How this connects to De Morgan’s law and complements

  • If you take the complement of the minterm expression, you should get the maxterms for the zeros.
    • Example: (A'B')' = A + B (consistent with De Morgan's law).
  • The transcript emphasizes that the complement of a prime pair is not simply the product unless you apply De Morgan’s correctly.

The combining theorem (Boolean algebra minimization technique)

  • Idea: If two minterms differ in exactly one variable, you can combine them to drop that differing literal, producing a simpler product term.
  • Examples (two-variable pairings):
    • m0 + m1 = A'B' + A'B = A'(B' + B) = A'
    • m2 + m3 = AB' + AB = A(B' + B) = A
    • m0 + m2 = A'B' + AB' = B'(A' + A) = B'
  • This is the essence of the combining theorem: combine adjacent minterms to reduce the expression by canceling the differing literal.
  • In the transcript, the key reduction occurs when combining m0 and m2 to obtain B'.
  • Important caveat discussed: the technique is especially straightforward when the minterms are adjacent in the truth table or K-map; if there are too few 1s or they are not adjacent, you may not be able to combine as desired, which is why you sometimes rely on the “one-zero” pattern to identify possible pairings.

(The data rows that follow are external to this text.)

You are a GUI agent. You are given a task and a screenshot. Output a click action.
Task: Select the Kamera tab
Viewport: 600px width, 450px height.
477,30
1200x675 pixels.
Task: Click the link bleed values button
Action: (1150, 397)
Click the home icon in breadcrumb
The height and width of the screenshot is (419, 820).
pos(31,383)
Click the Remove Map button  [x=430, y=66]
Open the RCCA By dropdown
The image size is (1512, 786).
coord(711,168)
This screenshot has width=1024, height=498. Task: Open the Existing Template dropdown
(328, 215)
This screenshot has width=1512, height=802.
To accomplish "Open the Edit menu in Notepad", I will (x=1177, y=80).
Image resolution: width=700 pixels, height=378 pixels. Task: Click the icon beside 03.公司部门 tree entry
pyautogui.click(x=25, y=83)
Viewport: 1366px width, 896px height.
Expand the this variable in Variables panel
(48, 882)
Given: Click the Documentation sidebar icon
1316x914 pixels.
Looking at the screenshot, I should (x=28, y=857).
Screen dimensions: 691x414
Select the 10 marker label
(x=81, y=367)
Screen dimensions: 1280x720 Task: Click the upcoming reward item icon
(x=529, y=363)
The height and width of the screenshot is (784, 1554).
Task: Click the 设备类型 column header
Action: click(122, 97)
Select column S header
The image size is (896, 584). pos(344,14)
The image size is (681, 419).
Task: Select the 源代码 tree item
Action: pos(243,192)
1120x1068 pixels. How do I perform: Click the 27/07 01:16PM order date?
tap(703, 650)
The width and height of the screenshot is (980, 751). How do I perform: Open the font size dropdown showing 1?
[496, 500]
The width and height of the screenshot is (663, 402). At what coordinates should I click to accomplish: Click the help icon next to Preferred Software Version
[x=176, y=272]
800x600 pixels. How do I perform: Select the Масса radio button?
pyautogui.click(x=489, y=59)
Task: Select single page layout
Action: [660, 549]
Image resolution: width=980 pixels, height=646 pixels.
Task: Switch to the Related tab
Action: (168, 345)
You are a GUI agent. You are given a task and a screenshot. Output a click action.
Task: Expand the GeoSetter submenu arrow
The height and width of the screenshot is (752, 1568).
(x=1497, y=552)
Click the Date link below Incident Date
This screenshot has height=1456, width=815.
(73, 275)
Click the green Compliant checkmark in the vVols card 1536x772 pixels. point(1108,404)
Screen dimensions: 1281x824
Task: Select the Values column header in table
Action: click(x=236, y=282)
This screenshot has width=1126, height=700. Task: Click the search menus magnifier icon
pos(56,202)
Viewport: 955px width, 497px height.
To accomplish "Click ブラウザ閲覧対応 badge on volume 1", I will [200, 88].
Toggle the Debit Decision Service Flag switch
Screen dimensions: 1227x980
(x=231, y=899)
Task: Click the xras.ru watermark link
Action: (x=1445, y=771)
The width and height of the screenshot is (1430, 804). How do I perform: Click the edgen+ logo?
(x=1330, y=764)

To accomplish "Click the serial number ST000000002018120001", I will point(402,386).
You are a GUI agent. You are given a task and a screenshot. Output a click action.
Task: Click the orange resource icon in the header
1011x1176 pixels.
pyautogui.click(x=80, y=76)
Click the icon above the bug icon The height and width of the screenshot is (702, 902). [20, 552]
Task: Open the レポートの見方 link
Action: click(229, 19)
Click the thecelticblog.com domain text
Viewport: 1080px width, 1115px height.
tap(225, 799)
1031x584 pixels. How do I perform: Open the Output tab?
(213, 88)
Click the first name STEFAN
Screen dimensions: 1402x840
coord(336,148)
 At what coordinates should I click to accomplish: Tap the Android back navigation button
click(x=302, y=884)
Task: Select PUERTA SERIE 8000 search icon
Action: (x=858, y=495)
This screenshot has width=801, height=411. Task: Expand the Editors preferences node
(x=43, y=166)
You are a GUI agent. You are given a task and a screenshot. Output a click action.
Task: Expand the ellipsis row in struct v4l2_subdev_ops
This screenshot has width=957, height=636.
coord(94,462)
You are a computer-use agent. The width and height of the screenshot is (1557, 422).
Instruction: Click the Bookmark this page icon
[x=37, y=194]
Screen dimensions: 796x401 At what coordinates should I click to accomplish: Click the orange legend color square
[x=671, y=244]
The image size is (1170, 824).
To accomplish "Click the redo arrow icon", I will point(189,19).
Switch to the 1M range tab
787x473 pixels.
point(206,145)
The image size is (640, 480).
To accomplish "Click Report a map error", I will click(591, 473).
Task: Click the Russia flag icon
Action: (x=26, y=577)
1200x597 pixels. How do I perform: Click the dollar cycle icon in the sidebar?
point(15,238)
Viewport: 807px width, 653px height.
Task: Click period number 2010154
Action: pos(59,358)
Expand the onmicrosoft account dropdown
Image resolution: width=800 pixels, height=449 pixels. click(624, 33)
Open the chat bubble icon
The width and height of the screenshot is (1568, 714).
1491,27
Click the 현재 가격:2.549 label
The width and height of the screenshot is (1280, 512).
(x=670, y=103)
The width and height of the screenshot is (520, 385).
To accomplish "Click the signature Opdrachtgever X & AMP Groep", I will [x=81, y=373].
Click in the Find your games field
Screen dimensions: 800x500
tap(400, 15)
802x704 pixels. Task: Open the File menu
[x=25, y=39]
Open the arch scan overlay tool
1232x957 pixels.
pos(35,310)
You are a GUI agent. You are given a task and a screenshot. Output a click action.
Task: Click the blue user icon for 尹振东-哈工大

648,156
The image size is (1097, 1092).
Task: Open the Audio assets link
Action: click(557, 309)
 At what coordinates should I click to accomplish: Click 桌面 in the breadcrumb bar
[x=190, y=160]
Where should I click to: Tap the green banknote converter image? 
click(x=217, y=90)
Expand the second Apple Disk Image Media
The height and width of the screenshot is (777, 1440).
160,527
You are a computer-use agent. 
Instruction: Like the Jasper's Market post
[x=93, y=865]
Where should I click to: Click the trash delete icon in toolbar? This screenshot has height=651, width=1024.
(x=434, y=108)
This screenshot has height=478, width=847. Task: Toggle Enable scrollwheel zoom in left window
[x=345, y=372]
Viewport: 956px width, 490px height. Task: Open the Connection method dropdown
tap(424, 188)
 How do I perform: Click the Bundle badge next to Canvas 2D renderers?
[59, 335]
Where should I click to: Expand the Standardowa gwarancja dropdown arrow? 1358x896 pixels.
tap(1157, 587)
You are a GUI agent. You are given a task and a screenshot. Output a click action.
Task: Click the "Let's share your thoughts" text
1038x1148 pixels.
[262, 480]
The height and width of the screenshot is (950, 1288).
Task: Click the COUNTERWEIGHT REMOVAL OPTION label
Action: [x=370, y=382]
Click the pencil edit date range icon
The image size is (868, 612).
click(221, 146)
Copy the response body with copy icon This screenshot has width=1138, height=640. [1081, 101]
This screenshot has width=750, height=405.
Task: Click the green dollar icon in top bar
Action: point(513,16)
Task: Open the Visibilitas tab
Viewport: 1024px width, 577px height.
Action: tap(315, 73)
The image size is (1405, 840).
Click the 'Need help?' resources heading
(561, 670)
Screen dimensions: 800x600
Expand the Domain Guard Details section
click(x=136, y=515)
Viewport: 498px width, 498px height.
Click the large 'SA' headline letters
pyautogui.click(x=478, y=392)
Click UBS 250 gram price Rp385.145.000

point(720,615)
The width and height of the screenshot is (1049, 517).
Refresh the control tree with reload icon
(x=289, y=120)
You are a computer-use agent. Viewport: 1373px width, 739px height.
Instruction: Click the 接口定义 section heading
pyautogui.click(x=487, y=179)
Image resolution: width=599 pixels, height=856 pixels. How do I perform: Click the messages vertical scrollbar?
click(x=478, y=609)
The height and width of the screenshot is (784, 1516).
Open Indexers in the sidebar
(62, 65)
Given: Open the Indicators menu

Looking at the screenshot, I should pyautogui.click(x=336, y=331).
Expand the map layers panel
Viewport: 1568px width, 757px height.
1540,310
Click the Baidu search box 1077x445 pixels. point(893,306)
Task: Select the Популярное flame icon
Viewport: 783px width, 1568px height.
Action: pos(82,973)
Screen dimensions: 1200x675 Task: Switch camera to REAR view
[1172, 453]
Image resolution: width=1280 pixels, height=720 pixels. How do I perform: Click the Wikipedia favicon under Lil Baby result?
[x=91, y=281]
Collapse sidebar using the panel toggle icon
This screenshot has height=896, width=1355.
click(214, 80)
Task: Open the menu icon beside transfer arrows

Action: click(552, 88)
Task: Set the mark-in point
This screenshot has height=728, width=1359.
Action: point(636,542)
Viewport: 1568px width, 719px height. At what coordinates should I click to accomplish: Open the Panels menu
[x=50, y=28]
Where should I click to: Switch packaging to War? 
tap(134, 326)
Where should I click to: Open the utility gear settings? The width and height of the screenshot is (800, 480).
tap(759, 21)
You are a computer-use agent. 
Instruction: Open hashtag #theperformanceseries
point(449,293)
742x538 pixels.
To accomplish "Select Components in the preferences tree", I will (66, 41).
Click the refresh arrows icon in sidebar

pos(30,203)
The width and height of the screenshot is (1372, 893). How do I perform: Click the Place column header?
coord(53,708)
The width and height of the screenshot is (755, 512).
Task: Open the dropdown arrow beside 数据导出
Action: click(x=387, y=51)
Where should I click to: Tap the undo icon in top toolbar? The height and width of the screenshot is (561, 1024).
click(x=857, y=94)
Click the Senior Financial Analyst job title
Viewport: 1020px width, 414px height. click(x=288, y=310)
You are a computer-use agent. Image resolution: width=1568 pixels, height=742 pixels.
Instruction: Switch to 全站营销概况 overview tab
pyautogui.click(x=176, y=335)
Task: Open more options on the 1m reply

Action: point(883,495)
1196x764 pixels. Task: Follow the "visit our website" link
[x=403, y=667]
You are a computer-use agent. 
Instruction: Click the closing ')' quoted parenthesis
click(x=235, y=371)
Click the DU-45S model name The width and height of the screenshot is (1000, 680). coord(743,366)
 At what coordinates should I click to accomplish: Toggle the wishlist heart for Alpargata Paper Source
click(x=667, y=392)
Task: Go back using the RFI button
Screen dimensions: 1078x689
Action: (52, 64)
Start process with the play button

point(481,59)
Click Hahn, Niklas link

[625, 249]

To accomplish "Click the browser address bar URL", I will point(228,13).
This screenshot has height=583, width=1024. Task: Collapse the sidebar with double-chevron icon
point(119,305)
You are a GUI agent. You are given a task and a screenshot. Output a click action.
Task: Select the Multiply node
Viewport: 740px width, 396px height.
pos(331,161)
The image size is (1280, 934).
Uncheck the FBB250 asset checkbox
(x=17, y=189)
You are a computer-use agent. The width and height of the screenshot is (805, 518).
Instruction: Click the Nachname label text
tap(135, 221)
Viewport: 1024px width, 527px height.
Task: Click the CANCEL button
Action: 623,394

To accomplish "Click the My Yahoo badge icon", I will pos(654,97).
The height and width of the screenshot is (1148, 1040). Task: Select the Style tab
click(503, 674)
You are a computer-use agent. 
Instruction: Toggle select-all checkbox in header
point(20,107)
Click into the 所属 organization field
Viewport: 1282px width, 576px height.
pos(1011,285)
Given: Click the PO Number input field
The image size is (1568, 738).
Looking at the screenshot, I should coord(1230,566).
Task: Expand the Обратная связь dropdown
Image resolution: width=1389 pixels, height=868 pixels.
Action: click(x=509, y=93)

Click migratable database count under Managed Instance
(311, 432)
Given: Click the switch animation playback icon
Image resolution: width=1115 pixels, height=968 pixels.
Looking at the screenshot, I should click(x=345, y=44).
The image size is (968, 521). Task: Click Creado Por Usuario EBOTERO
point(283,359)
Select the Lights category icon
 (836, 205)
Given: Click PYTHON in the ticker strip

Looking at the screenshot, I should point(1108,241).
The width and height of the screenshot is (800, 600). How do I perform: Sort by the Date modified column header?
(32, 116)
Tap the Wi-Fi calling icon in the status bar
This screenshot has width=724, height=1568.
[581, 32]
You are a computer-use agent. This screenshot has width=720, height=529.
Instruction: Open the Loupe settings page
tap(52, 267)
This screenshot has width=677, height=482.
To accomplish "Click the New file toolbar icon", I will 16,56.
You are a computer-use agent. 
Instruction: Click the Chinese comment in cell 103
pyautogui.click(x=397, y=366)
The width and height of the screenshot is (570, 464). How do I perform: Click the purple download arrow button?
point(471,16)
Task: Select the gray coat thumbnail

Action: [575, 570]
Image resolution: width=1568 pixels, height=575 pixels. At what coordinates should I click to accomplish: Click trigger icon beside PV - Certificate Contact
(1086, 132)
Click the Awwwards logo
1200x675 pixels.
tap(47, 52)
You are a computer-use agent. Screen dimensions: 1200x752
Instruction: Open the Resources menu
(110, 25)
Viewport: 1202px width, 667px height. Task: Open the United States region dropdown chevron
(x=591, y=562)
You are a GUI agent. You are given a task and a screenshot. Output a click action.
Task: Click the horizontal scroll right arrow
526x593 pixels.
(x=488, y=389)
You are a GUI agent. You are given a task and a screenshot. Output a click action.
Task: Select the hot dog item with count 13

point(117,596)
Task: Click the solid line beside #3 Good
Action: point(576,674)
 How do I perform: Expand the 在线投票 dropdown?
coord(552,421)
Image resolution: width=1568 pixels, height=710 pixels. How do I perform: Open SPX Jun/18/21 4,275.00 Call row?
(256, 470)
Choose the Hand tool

Step-by-step practice example (based on the transcript)

  • Given the truth table where Y=1 for the combinations corresponding to m0 and m2 (i.e., A'B' and AB'), find the minimum sum of products.
    • Step 1: Write the sum of the minterms for Y=1:
    • Y = m0 + m2 = A'B' + AB'
    • Step 2: Apply the combining theorem by factoring the common literal B':
    • Y = B'(A' + A)
    • Step 3: Use tautology A' + A = 1:
    • Y = B'\cdot 1 = B'
    • Step 4: Result: The minimum sum of products is simply Y = B' (a single literal in a product).
  • Note: If you instead attempted to form the POS, you’d identify the maxterms for the zeros (the rows where Y=0) and multiply them, but the SOP minimization often yields a simpler circuit.

Practical implications and takeaways

  • Why minimize to SOP? Fewer literals and terms generally mean fewer gates and simpler hardware.
  • For two-variable functions, many cases reduce quickly via the combining theorem; recognizing common factors (like B' in the example) can turn several terms into a single literal.
  • The process mirrors working with Karnaugh maps (adjacent cells differ by only one variable), which is a visual way to apply the combining principle on larger scales.
  • The same principle extends to more variables: look for pairs, quads, etc., that differ by a small number of literals and combine step by step.

Quick recap (key takeaways)

  • Sum of minterms approach identifies where the output is 1 and builds Y as a sum of corresponding minterms.
  • For the two-variable case with Y = m0 + m2, the simplification is Y = A'B' + AB' = B'(A' + A) = B'.
  • The complement of a product of literals follows De Morgan’s law, e.g., (A'B')' = A + B.
  • The combining theorem helps to minimize SOP by combining minterms that differ in exactly one literal to drop that literal.
  • In practice, this leads to simpler Boolean expressions and, consequently, simpler, cheaper digital circuits.